Memasuki era yang semakin modern ini tentunya memberi harapan baru bagi Indonesia untuk menjajaki dunia global dengan lebih luas. Seiring dengan hal tersebut ada tuntutan tersendiri dalam menyiapkan sumber daya yang berkualitas, baik itu sumber daya alam (SDA), dan terlebih sumber daya manusia (SDM). Diperlukan kompetensi yang cukup dan memadai bagi setiap SDM untuk bisa berkontribusi dalam menjajaki era global ini. Apalagi dengan adanya wacana “menuju ASEAN 2015”, dimana Indonesia merupakan salah satu dari 10 negara yang turut bekerjasama di dalamnya tentu mengharapkan kesediaan SDM yang berkualitas dan siap untuk bersaing.
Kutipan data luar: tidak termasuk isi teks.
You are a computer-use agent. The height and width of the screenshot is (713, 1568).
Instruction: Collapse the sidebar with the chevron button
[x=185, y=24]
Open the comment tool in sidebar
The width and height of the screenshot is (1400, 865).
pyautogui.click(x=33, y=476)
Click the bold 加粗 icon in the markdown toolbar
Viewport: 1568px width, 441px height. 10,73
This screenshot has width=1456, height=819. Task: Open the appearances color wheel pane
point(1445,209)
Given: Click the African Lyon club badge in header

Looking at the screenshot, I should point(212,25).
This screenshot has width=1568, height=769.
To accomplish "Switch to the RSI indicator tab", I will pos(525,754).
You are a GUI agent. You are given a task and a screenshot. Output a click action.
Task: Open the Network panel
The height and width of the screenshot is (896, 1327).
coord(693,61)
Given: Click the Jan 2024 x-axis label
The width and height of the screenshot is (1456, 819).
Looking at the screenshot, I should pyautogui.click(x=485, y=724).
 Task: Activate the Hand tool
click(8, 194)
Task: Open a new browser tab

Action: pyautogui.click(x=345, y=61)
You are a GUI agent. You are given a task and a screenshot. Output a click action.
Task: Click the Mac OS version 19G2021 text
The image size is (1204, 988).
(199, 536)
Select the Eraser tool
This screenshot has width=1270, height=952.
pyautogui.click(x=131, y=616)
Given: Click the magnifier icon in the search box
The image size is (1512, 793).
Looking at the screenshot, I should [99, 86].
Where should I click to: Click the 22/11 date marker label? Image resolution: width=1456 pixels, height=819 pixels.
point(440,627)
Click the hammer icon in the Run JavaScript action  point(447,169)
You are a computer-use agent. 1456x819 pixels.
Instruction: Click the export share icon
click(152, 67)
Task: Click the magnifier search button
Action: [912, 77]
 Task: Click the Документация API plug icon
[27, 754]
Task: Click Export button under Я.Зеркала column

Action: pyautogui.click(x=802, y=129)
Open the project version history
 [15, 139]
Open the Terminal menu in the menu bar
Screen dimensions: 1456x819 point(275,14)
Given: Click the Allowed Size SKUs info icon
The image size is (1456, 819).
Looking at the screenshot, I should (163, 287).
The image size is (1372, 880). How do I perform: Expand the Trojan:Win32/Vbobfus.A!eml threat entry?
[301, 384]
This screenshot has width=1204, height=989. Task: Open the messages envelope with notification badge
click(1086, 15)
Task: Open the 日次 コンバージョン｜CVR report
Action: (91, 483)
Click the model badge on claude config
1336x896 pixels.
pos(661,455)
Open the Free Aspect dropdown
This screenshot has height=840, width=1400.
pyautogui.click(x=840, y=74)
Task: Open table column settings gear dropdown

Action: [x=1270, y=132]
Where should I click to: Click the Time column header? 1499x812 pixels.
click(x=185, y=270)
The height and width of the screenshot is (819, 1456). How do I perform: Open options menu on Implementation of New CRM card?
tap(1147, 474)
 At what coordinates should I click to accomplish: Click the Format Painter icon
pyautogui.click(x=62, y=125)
Dalam hal ini terkait dengan kinerja dan kompetensi SDM Indonesia secara general. Namun pertanyaan besarnya adalah, apakah Indonesia telah siap dengan hal ini?

Sejalan dengan hal tersebut, perlu kita pahami lebih mendalam mengenai SDM yang telah siap untuk berkontribusi dalam era global tersebut. Dalam konteks ini akan dikaitkan dengan konsep “kesetaraan gender dalam promosi jabatan baik di sektor publik maupun di sektor swasta”. Secara teori, dapat dikatakan bahwa seseorang yang menerima promosi jabatan harus memiliki kualifikasi yang baik dibanding kandidat-kandidat yang lainnya. Namun di Indonesia, terkadang perbedaan gender antara pria-wanita serta senioritas tua muda mempengaruhi keputusan tersebut. Seperti yang kita ketahui bersama bahwa promosi jabatan pada hakekatnya merupakan kesempatan untuk berkembang dan maju yang dapat mendorong karyawan untuk lebih baik atau lebih bersemangat dalam melakukan suatu pekerjaan dalam lingkungan organisasi. Dengan adanya target promosi, pasti karyawan akan merasa dihargai, diperhatikan, dibutuhkan dan diakui kemampuan kerjanya oleh manajemen organisasi  sehingga mereka akan menghasilkan keluaran (output)/kinerja yang tinggi serta akan mempertinggi loyalitas (kesetiaan) pada organisasi tersebut.


Oleh karena itu, perlu disadari pentingnya promosi jabatan dalam peningkatan produktivitas yang harus dipertimbangkan secara objektif. Ironisnya di Indonesia kesetaraan gender dalam promosi jabatan masih sangat memprihatinkan, hal ini dikarenakan  kaum pria seringkali dikategorikan sebagai SDM kelas satu sementara kaum wanita dikategorikan sebagai kaum kelas dua. Namun jika ingin serius dalam menjajaki dunia global maka pola pemikiran yang demikian harus diperbaharui dengan langkah awal mewujudkan kesetaraan gender khususnya dalam promosi jabatan baik di sektor publik maupun di sektor swasta.